Hidden in Plain Sight presents essential writings and exhibitions by the art historian and curator Karin Higa (1966–2013). The selected essays focus on artists, artistic production, and communities that took root within the World War II Japanese internment camps. Ruth Asawa, Toyo Miyatake, Chiura Obata, and Henry Sugimoto are some of the important figures included. Acutely aware of the hazards of imposed ethnic and racial classifications, Higa’s work explored the inherent complexity that marks the “genre” of Asian American art and its study. Through her essays, Higa recovered vital art practices and hidden histories of creative struggle and, in the process, mapped individual practices, networks, and communal life—from the camps, to the Shaku-Do-Sha association, or Little Tokyo, all as fertile creative contexts.

Karin Higa (1966–2013) was a trailblazer for twentieth and twenty-first century Japanese-American art. Moving between curatorial practice and scholarly production, Higa forged a path that valued curating and scholarship around categories of cultural and ethnic identity, while investigating the interpretive pitfalls such groupings impose.
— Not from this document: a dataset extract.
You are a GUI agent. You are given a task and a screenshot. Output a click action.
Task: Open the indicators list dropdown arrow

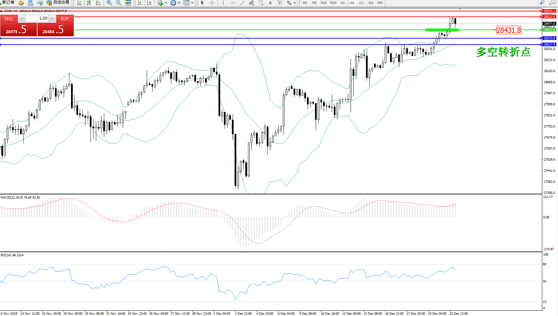click(166, 3)
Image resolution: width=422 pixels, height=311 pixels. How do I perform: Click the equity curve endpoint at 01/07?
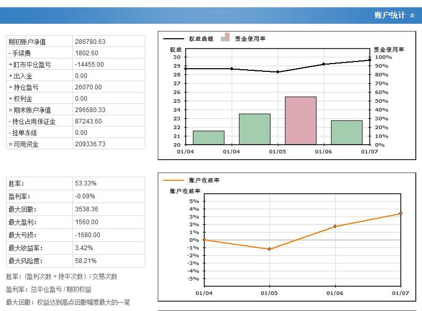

Higa’s method was rooted in the conviction that art and the lived experience of the past were indissolubly linked. She began her career in 1991 as a curator at the Japanese American National Museum in Los Angeles and was later director of exhibitions and senior curator 1999–2006. Projects include The View From Within: Japanese American Art from the Internment Camps, 1942–1945 (1992); Bruce and Norman Yonemoto: Memory, Matter and Modern Romance (1999); and Living Flowers: Ikebana and Contemporary Art (2008). Higa undertook her doctoral studies at the University of Southern California; her dissertation, “Little Tokyo, Los Angeles, 1919–1942: Japanese American Art and Visual Culture,” was unfinished at the time of her death.

Julie Ault is an artist, curator, writer, and editor whose work encompasses the fields of exploratory research, exhibition-making, and publishing. Across these fields, Ault emphasizes relationships between cultural production and politics. Her projects, which frequently adopt curatorial and editorial activity as a creative practice, are characterized by a focus on social and collaborative modes of artistic and historical production. Ault works independently and collaboratively. Ault received her PhD from Malmö Faculty of Fine and Performing Arts, Lund University, Sweden in 2011. Ault’s authored and edited volumes include Two Cabins by James Benning; Come Alive: The Spirited Art of Sister Corita; Felix Gonzalez-Torres; and Alternative Art New York 1965–1985. Her most recent exhibition, Nancy Spero: Paper Mirror, took place at MoMA PS1 and Museo Tamayo. In 1979, Ault cofounded Group Material, the New York City-based collaborative which created over fifty exhibitions and projects before disbanding in 1996. Ault was a class of 2018 MacArthur Fellow.